ES LA LIBERTAD, PRESIDENTE
Artículo de José Antonio Zarzalejos. Director de ABC
Por su interés y relevancia he seleccionado el artículo que sigue para incluirlo en este sitio web.
Las viudas no han vengado el
asesinato de sus maridos; ni los hijos los de sus padres; ni los padres los de
sus hijos. No ha habido esa simetría tan del gusto buenista que permita sostener
que estamos ante el impulso, el inicio o el propósito de un proceso de paz. La
paz concierne a los contendientes en una pelea en la que unos y otros están
dispuestos a matar y a morir y que, llegado el momento, alcanzan un armisticio o
un pacto. Nada de eso ha ocurrido ni ocurre ni en el País Vasco ni en Navarra.
Tras los féretros de las víctimas siempre ha habido un testimonio de
resignación, un llanto contenido y una ira inocua. Es indecente, en términos
éticos y políticos, mimetizarse con la semántica de los verdugos y de sus
beneficiarios -que han sido legión- para, mediante eufemismos, paliar la
gravedad del muy delicado paso que el presidente del Gobierno, con más
precipitación de la debida, parece estar dispuesto a dar: entablar de inmediato
un diálogo con la banda terrorista ETA al que seguiría un nuevo proceso político
con propósitos todavía ignotos pero no imprevisibles. Si José Luis Rodríguez
Zapatero auguró un proceso «largo y difícil», su predicción, o no era sincera, o
el control de lo que ocurre se le escapa de las manos. Porque una iniciativa
como la que se está viviendo -un supuesto «principio del fin de ETA»- requiere
de una teorización previa que sirva de guía a ese proceso de liquidación del
terrorismo. Si no hay diagnóstico acertado, la terapia será irremisiblemente
confundida.
Lo que hay que lograr en el País Vasco y en Navarra, y por extensión en toda
España, es la instalación de la libertad, lo que requiere la erradicación de
cualquier forma de violencia, sea ejercida ésta de manera directa o indirecta.
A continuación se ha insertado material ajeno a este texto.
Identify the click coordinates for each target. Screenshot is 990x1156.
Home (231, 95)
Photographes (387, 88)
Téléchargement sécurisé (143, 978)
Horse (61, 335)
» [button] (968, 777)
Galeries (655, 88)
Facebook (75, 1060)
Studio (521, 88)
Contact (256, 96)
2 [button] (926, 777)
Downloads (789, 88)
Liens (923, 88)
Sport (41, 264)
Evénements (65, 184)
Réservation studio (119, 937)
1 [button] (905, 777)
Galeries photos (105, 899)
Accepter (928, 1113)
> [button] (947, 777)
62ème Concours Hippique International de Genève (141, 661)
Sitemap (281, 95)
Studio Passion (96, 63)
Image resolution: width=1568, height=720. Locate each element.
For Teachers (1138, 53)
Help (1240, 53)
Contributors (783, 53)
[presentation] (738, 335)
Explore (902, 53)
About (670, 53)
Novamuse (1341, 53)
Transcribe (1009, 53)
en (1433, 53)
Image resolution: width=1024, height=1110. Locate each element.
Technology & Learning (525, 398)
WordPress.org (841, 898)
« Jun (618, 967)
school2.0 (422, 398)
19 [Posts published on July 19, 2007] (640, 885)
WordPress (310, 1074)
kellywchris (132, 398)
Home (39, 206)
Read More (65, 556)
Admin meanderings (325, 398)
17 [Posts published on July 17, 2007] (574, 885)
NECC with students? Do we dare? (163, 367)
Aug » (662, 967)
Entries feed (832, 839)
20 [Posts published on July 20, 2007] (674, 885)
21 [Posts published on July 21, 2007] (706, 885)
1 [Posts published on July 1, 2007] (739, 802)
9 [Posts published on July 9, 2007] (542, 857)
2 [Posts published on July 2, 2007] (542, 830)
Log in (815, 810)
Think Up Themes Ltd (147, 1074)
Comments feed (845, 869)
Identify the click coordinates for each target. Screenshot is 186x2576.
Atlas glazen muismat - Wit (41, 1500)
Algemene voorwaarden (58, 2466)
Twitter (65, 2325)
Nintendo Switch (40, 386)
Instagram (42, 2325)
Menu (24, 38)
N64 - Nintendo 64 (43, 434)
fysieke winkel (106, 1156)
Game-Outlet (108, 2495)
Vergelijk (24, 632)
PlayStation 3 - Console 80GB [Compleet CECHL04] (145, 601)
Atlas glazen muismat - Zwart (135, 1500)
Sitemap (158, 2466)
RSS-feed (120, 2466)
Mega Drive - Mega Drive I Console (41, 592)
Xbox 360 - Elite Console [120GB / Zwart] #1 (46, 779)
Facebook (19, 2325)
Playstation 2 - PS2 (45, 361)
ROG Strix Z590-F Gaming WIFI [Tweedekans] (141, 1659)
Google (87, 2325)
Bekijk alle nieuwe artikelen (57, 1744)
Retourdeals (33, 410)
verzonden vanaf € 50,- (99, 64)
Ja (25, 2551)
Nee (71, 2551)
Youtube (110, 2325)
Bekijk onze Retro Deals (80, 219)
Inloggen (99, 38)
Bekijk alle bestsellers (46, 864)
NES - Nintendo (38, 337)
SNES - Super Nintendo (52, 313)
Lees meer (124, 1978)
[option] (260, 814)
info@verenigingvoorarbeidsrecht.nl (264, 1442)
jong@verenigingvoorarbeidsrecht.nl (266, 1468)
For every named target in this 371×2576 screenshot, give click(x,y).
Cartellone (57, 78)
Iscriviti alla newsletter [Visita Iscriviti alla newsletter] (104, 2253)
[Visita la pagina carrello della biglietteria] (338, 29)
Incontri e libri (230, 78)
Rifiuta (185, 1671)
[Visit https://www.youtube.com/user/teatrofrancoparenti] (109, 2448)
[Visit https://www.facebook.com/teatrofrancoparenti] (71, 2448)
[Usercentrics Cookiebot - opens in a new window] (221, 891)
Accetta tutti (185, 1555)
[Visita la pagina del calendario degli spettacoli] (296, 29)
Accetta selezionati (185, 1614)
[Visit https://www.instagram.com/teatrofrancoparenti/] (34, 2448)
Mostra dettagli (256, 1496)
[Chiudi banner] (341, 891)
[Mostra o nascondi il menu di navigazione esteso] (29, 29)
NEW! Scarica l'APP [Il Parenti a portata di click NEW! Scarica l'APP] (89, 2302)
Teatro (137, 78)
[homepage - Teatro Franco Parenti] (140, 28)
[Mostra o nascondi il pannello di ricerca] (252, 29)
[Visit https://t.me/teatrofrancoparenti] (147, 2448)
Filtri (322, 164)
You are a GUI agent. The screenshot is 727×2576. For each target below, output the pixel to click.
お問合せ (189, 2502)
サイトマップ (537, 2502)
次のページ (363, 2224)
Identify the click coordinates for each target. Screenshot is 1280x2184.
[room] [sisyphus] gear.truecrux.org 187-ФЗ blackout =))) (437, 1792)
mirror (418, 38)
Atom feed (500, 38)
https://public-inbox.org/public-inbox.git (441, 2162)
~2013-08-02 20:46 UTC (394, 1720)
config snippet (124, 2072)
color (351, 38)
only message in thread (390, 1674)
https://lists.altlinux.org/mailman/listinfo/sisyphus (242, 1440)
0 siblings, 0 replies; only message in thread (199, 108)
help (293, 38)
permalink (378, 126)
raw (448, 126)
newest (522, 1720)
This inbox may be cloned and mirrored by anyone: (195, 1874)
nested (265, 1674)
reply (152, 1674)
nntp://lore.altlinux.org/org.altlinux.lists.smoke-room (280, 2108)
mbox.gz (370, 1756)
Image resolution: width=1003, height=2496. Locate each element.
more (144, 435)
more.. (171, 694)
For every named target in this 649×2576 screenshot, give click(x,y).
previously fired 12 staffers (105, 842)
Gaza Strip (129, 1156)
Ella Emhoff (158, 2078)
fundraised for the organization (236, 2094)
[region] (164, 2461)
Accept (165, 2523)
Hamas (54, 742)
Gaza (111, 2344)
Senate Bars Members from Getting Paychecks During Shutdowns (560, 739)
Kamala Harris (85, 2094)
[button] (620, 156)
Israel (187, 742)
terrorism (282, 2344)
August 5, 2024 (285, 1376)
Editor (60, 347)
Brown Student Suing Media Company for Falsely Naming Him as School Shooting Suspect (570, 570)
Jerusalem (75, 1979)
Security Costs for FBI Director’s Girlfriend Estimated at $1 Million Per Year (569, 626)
La banda terrorista ETA ha sido la encargada de la acción directa y el régimen
autonómico, dominado por los nacionalistas moderados, ha desarrollado la
coacción indirecta al establecer cánones según los cuales se discernía entre los
ciudadanos afectos y los desafectos. La permanente presencia de ETA en la
política vasca ha sido el referente del propio nacionalismo que ha ido
recogiendo durante más de dos décadas la cosecha de concesiones cuya consecución
-decían los nacionalistas- iría horadando a la banda criminal. La conclusión
inicial para la mitad de los vascos -los no nacionalistas, incluidos los
socialistas que tan solícitos se muestran ahora- es que la paz, como realidad
formal, es posible, pero, compatible y simultánea con un estado de coacción en
latencia. Porque, a la postre, en los pilares que sostienen a la banda
terrorista se encuentra, enquistado, el nacionalismo sabiniano, es decir, una
militancia idolátrica en la etnia, en la diferencia que proporcionan algunos
rasgos culturales y en una leyenda rural alzada a la categoría histórica por el
totalitario procedimiento de reiterar la mentira hasta convertirla en una verdad
para gente tan crédula como ignorante. ETA como expresión radical de ese
nacionalismo y las formaciones hegemónicas -el PNV y EA- en ese movimiento
ideológico-idolátrico como su manifestación institucionalizada, se han
comportado con la ciudadanía vasca como una tenaza paralizadora. Liberarse de
ella ha implicado el extrañamiento o la docilidad, porque el enfrentamiento
directo a esa sutil dictadura regimental ha sido -y lo sigue siendo- la amenaza,
la coacción o el riesgo de la propia vida.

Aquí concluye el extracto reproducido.